## To do
The required output is every line from the one containing "The width and" through the last line of the listing below, copied exactly, pictures excluded.

(Records for processing)

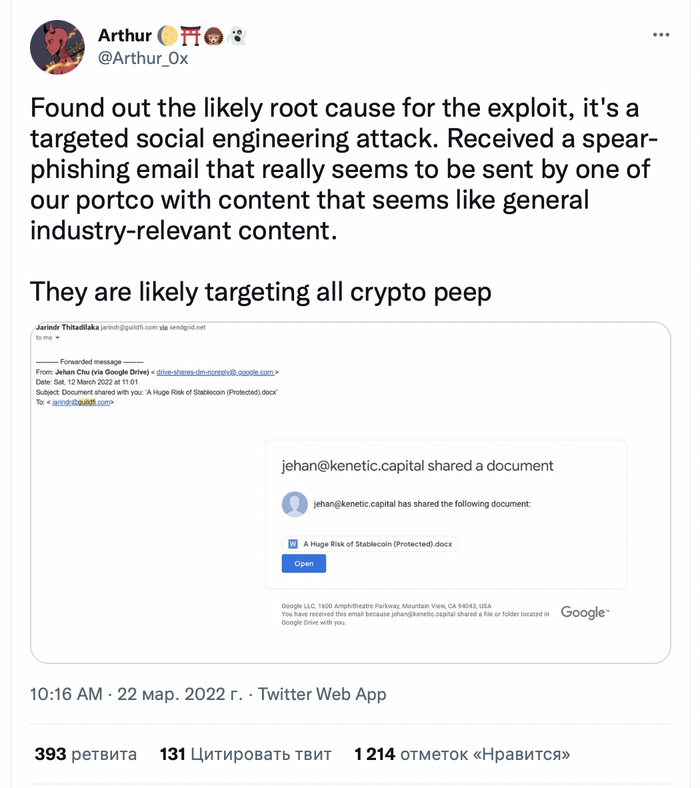View the 1 214 likes list
Screen dimensions: 700x788
(x=462, y=753)
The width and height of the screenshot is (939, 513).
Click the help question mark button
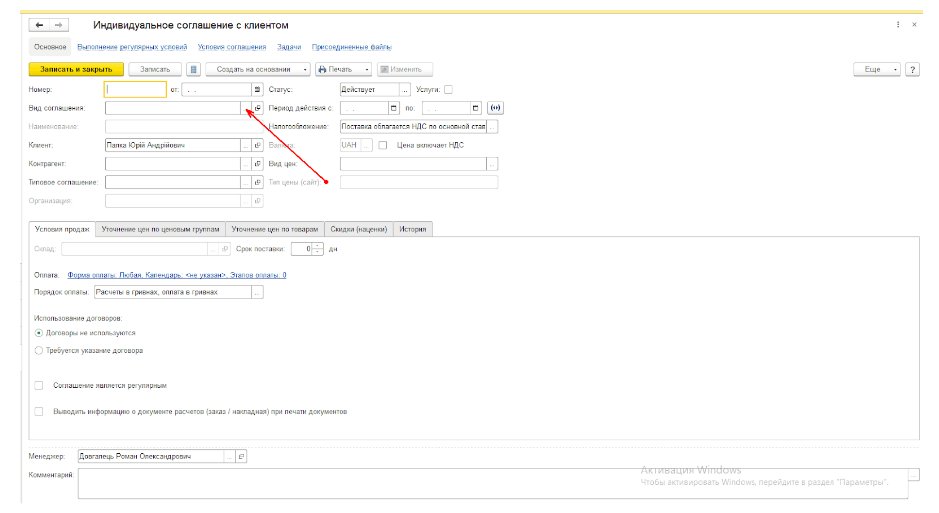tap(913, 69)
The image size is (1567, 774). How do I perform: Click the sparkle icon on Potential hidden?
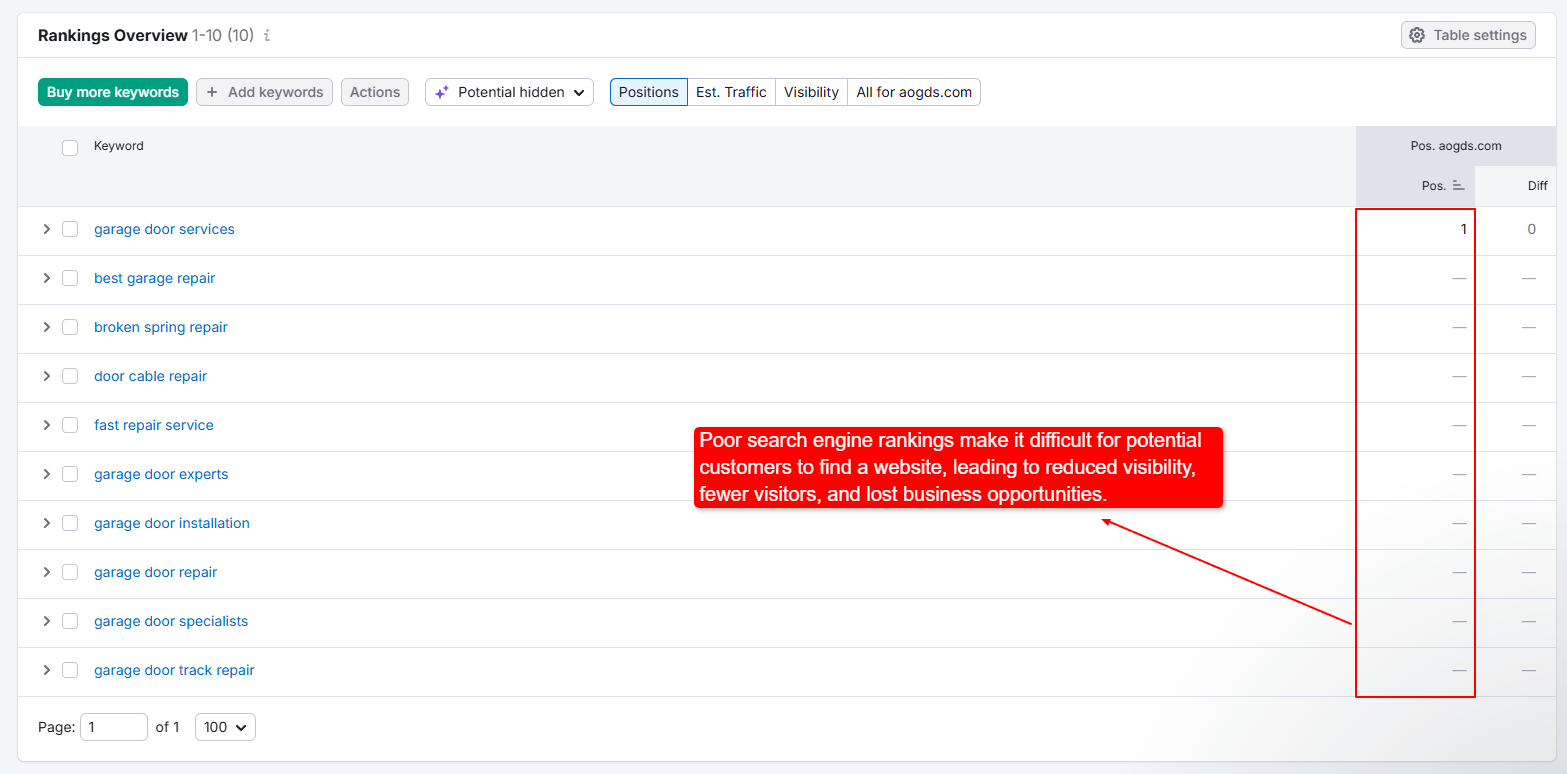point(442,92)
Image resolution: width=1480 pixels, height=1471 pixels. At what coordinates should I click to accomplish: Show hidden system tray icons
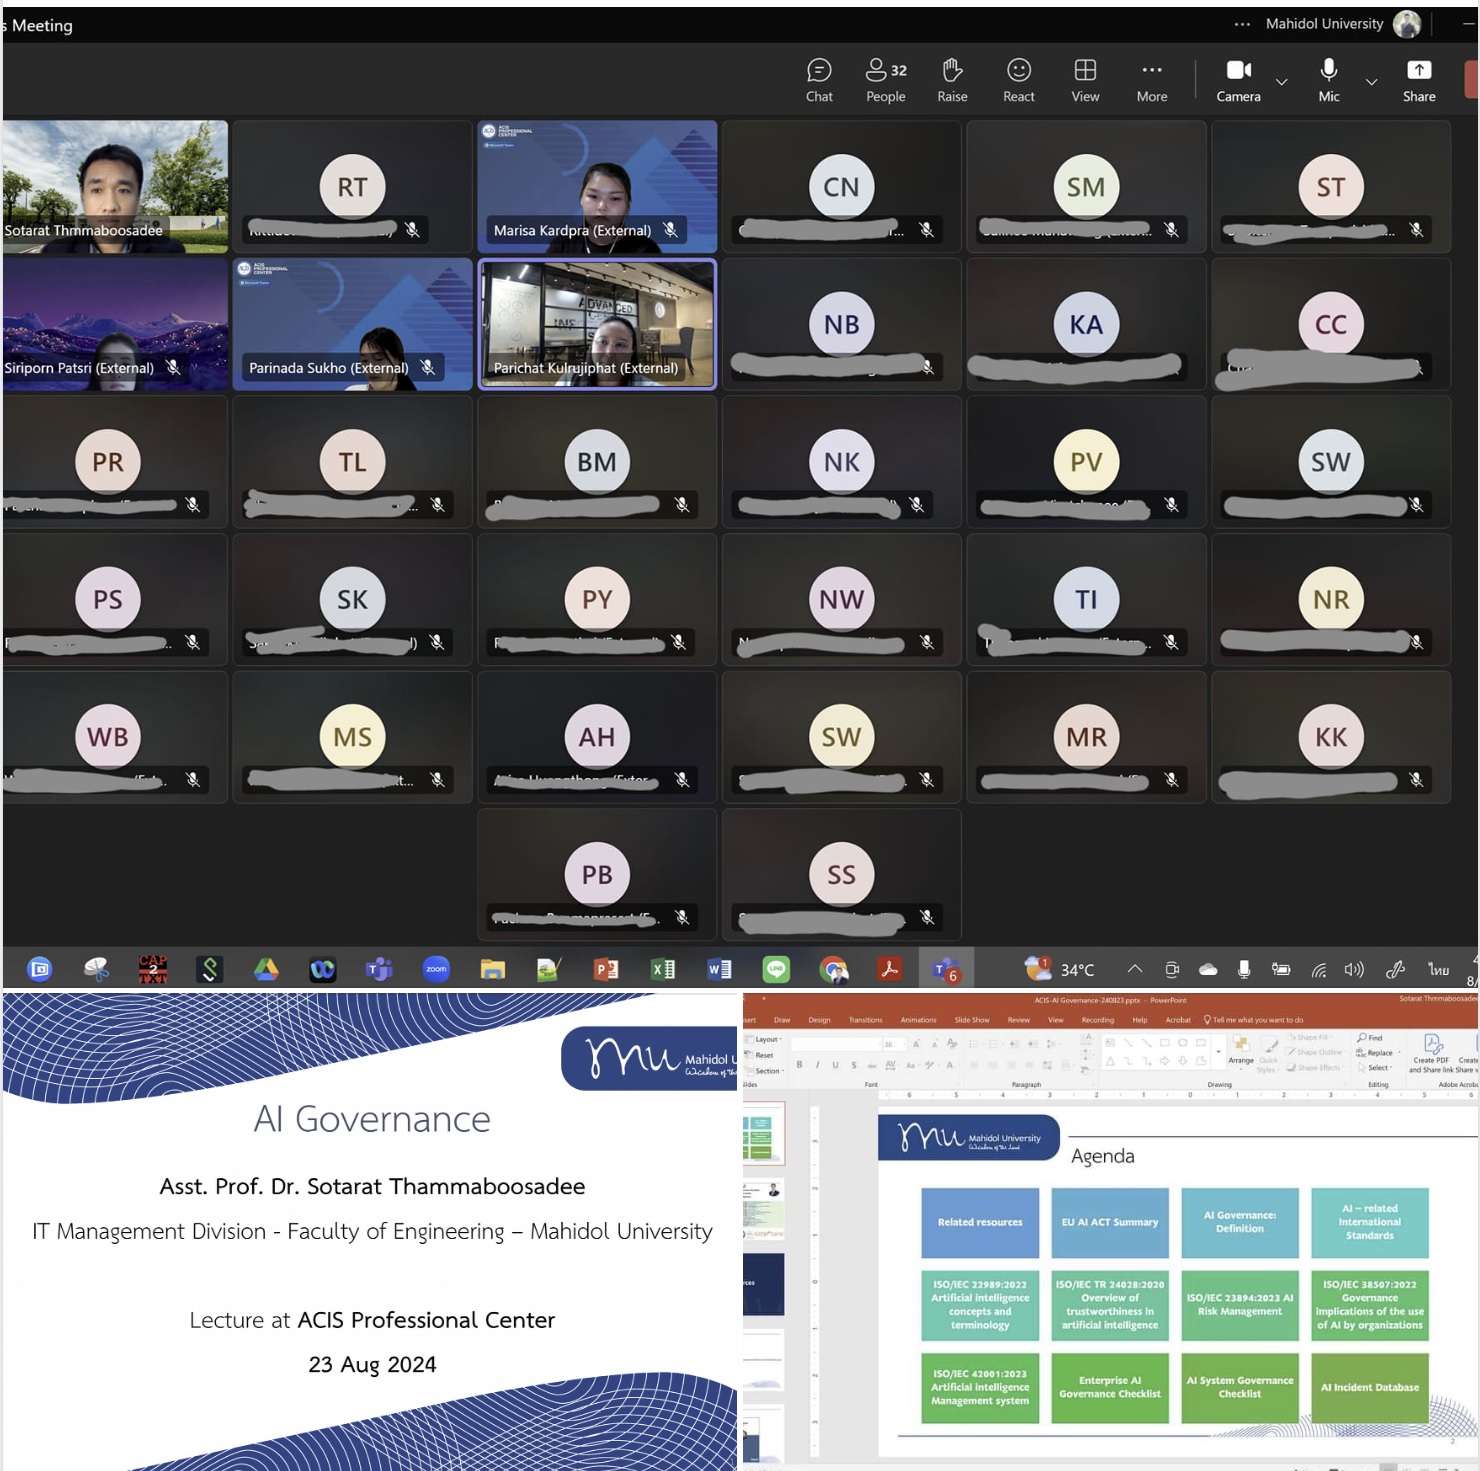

(End Records for processing)

## Task solution
The width and height of the screenshot is (939, 513).
Click the help question mark button
tap(913, 69)
The image size is (1567, 774). How do I perform: Click the sparkle icon on Potential hidden?
point(442,92)
Image resolution: width=1480 pixels, height=1471 pixels. At what coordinates should I click to accomplish: Show hidden system tray icons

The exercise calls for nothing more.